Die besagte Änderung wird in Zusammenarbeit zwischen der Lufthansa Group und dem im Bereich der Reisetechnologie tätigen Unternehmen Amadeus umgesetzt. Diese Neuerung, die im Rahmen der Digitalisierungsoffensive erfolgt, wird eine Schlüsselrolle in der digitalen Transformationsstrategie der Fluggesellschaft spielen.

Mit der neuen Struktur können Passagiere Vorgänge wie Sitzplatzwahl, den Kauf von zusätzlichem Gepäck, Upgrades der Flugklasse und die Einsicht in Inklusivleistungen nun über ein einziges System abwickeln.
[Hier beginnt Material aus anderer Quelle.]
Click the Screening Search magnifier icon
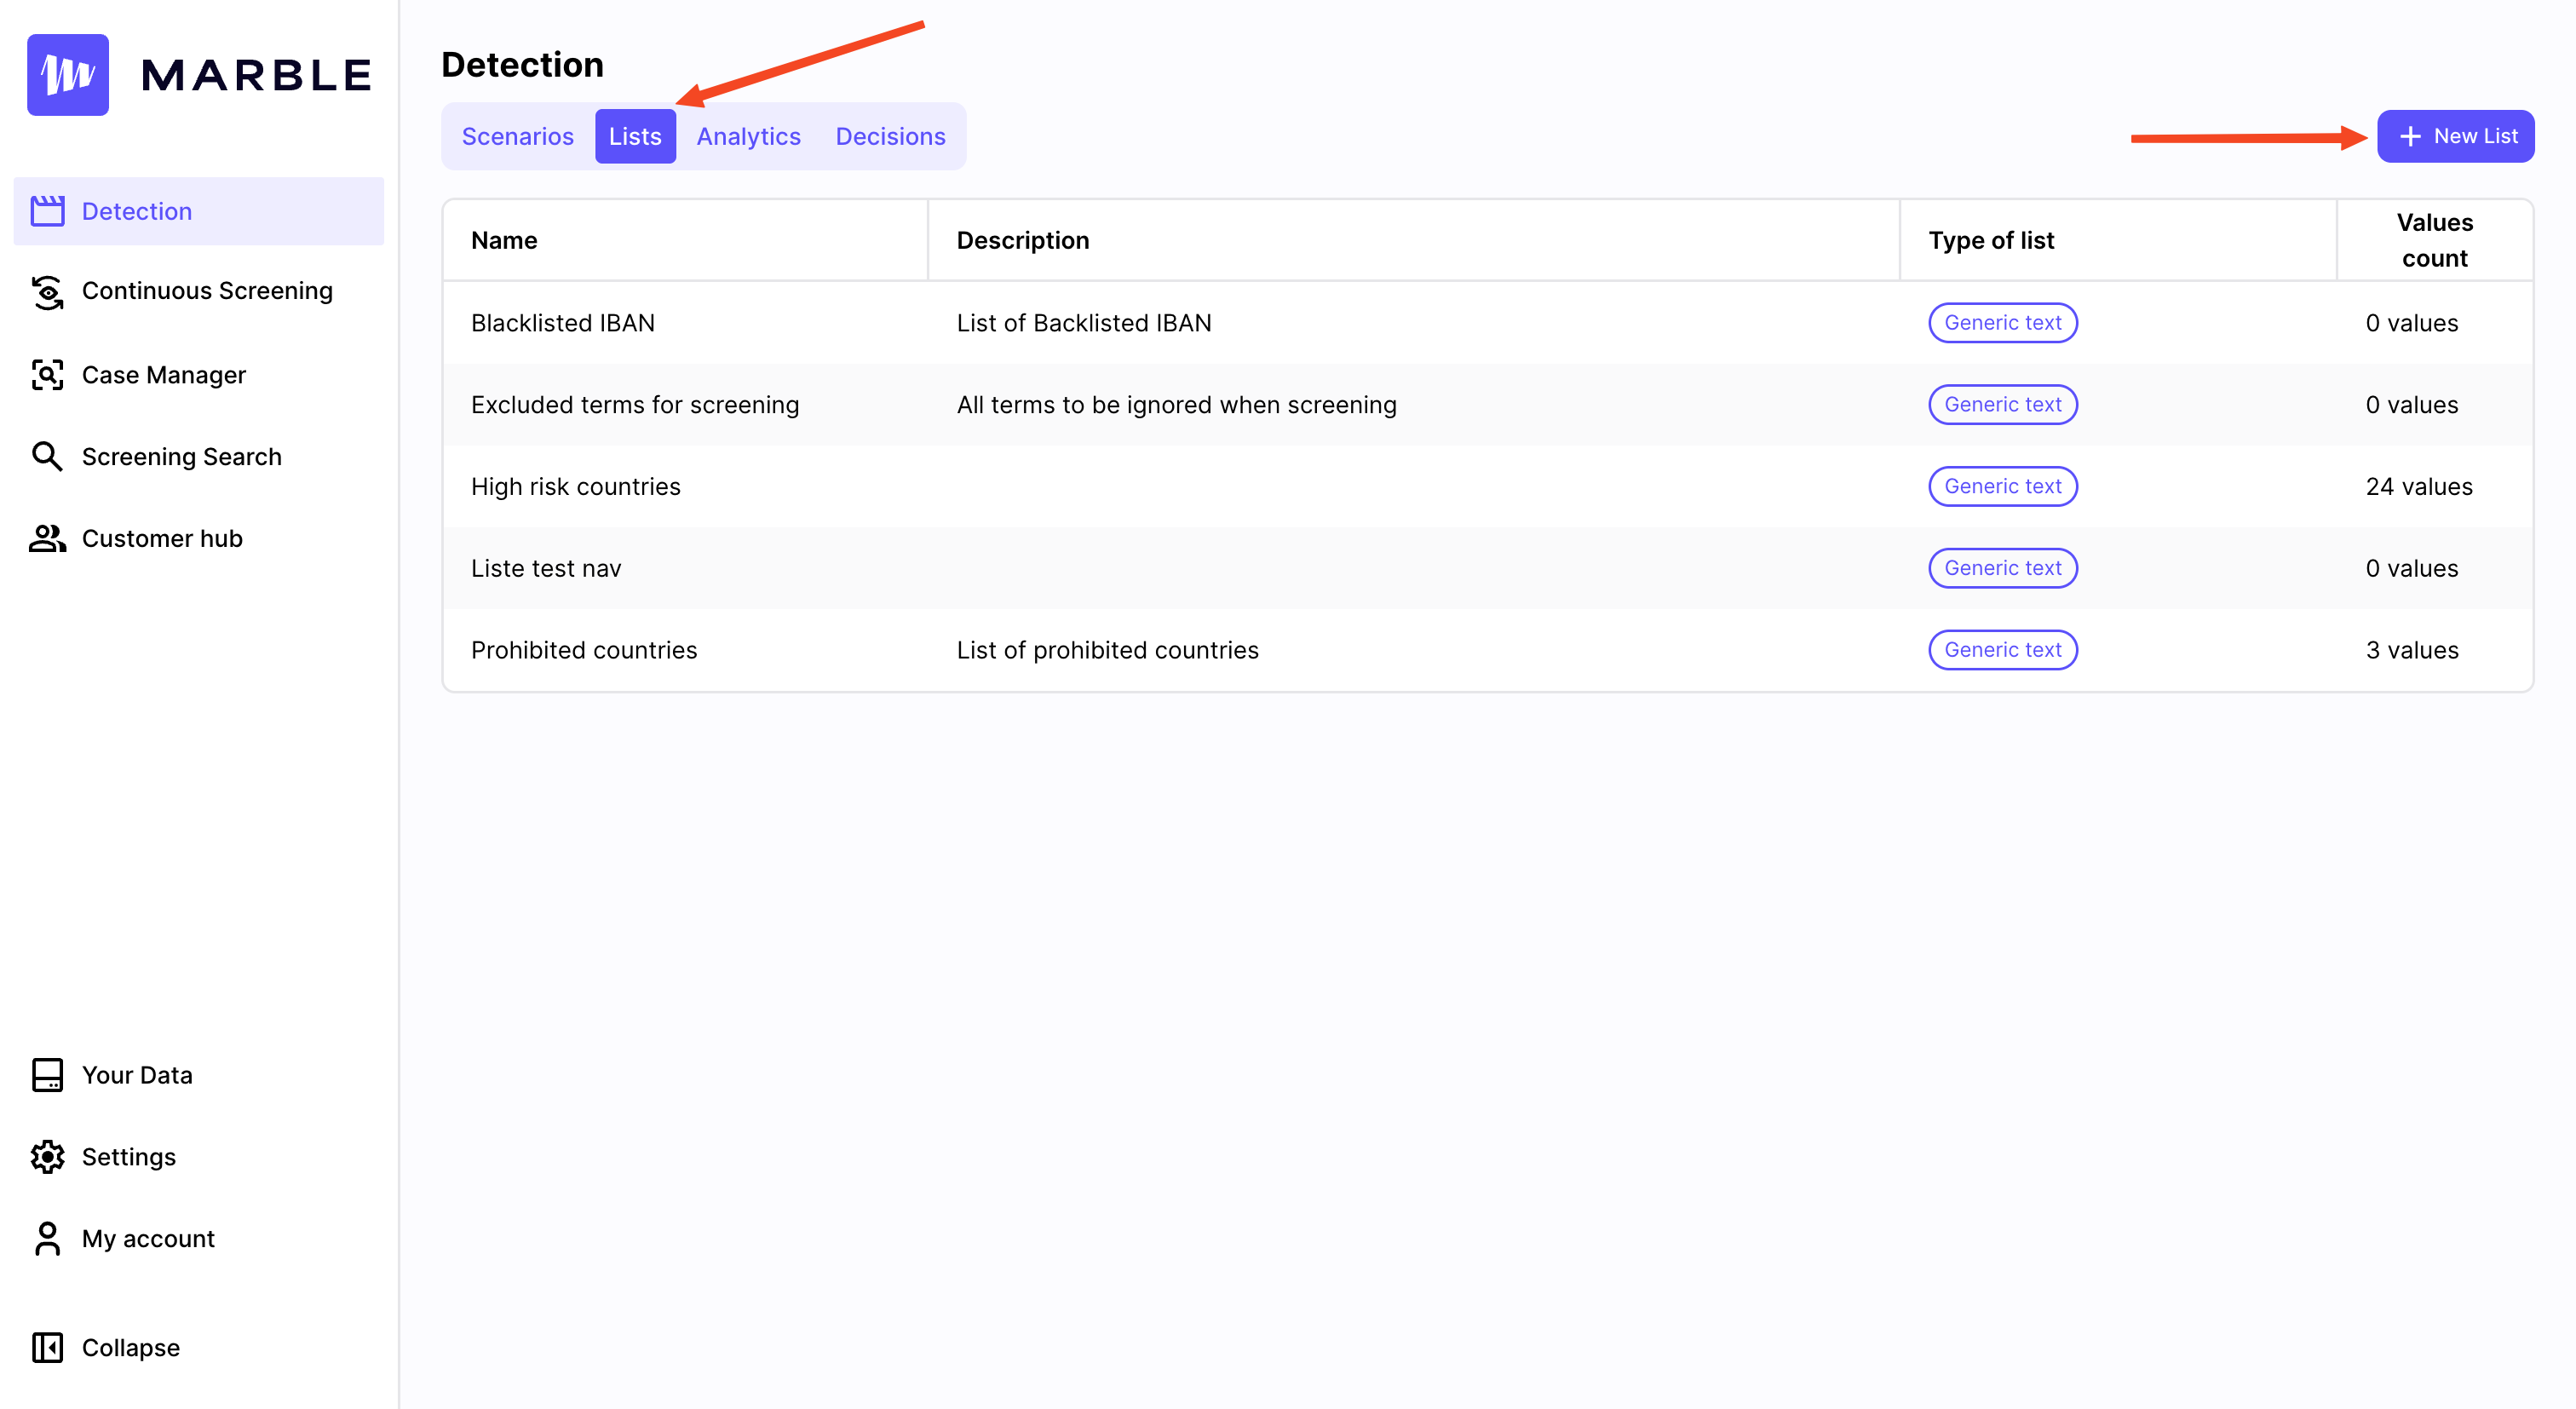click(x=47, y=457)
Auf diese Weise werden die in der Vergangenheit separat mit unterschiedlichen Nummern verfolgten Reservierungs- und Ticketinformationen unter der „Order-ID“ gebündelt, was ein praktischeres Reisemanagement ermöglichen soll.

Lufthansa-Vertreter weisen darauf hin, dass Passagiere durch die Anwendung bei Änderungen oder geplanten Aktualisierungen von Flügen deutlich schneller auf die erforderlichen Informationen zugreifen können. Das Unternehmen betont, dass insbesondere in Problemfällen oder bei notwendigen Änderungen Lösungen und umfassende Informationen „mit einem Klick“ angeboten werden sollen.

Es wurde mitgeteilt, dass die Änderung schrittweise bei allen Fluggesellschaften der Lufthansa Group eingeführt wird, jedoch wurde kein genaues Datum für die vollständige Inbetriebnahme des Systems genannt. Während dieses Übergangsprozesses soll das „Travel-ID“-System, über das Passagiere ihre persönlichen Profile verwalten, weiterhin aktiv genutzt werden.